Saturday, October 10, 2009

Why?

Ok, a question for men out there? Why do men just want one thing from me? Do I just have that look or what? Any why do they like my Ass so much????
I really would like to find a man who can appreciate my strengths and weaknesses. A man who can lift me higher and love me for me. I want to find a love that is unconditional and a man who will be there for me through it all. Until then I'm going to be single and free, finding myself after a divorce and all the things that you go through, the thoughts, the feelings the laughter and the tears. I'm amazed what a turn this year has brought my life and to my boys. Never in my life would I have thought I would be in this position, a single mom of 3 boys. I'm in the position I'm in for a reason, I'm still searching for that reason, I know it's going to make me stronger and I'm learning alot through this process. There is alot of depth to me, so I hope to find someone who is similar. I'm a strong woman I know, but even strong womean have a tuff time dealing with tuff situations...
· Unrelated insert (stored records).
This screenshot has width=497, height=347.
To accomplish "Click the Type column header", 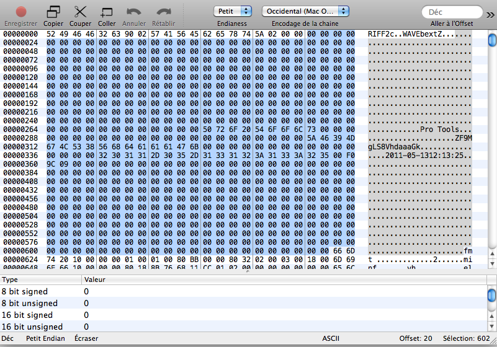I will click(10, 279).
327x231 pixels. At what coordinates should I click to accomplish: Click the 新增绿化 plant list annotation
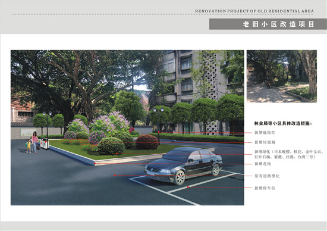(289, 154)

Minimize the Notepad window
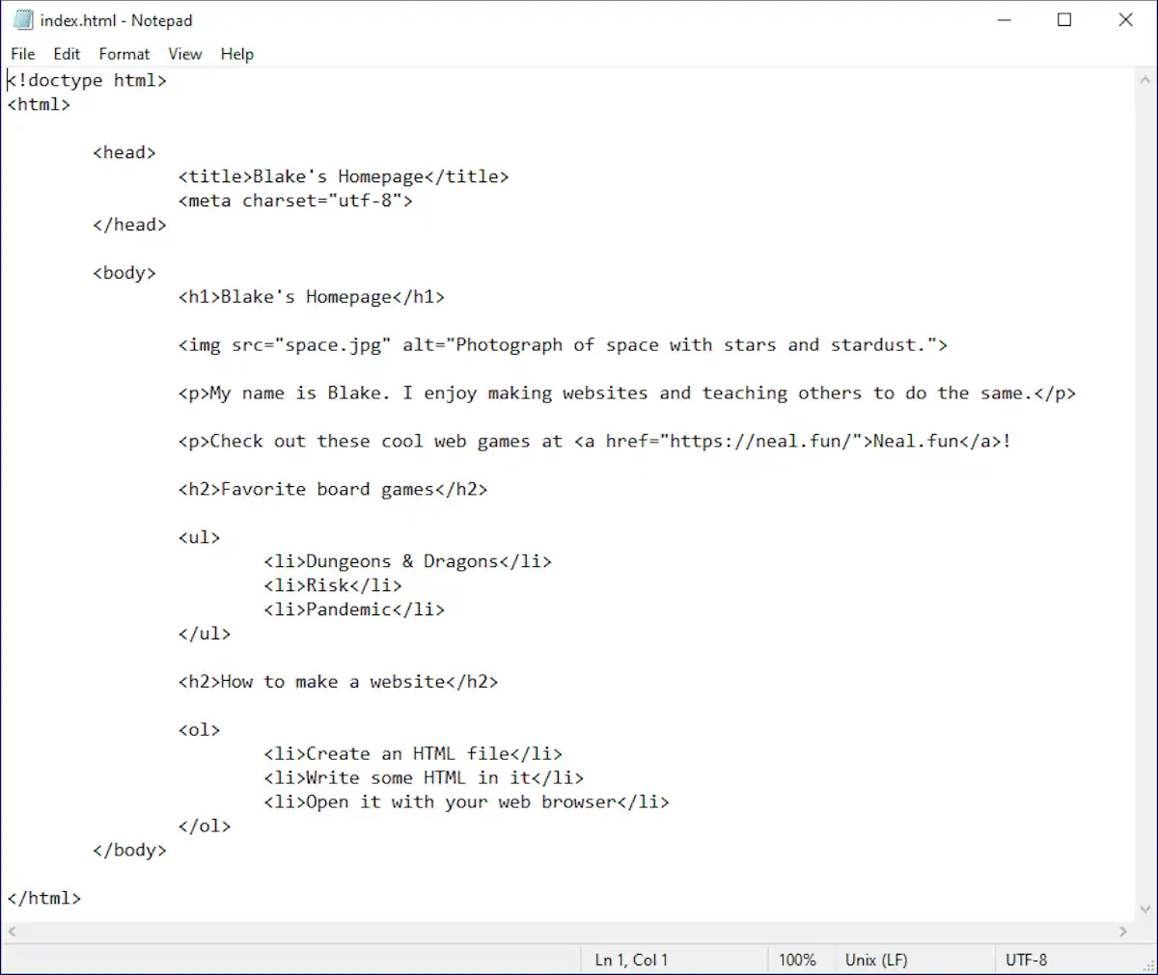coord(1004,19)
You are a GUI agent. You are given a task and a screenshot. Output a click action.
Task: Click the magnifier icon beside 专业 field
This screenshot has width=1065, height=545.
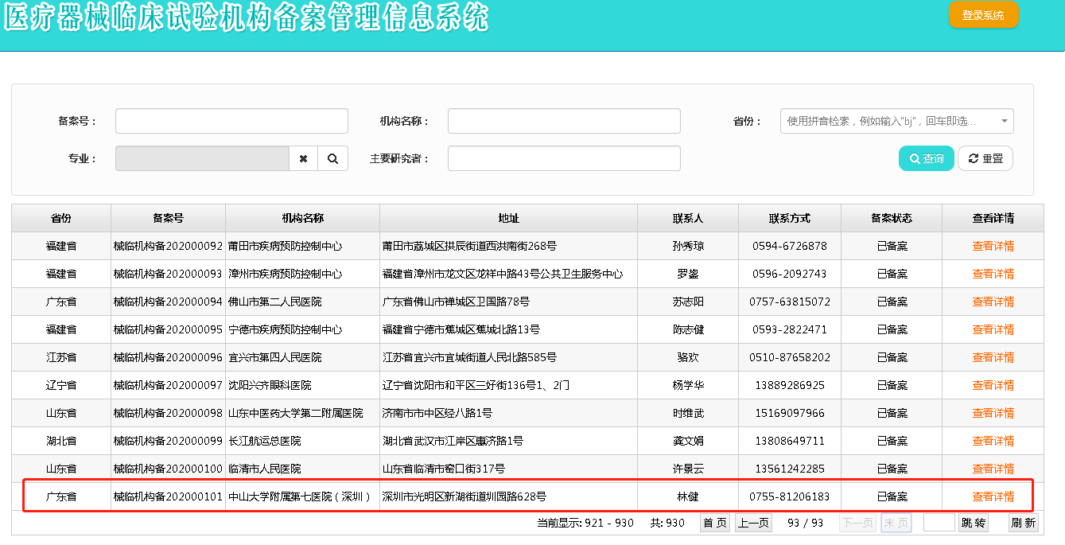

I'm blogging this just cause its good for me to express myself.
My boys have to be my focus, I'm trying to find hobbies and things to fill my time to fill my emptiness, there is alot the world has to offer, and I don't want that. I don't want to be lost anymore than I've already been. I'm searching for the peace that I felt before. I'm doing alot of soul searching and been in my head alot, that's a hard place to be. Sifting through the dirt of my life.
I'll be good, I just needed to get these thoughts out there. Thanks for reading!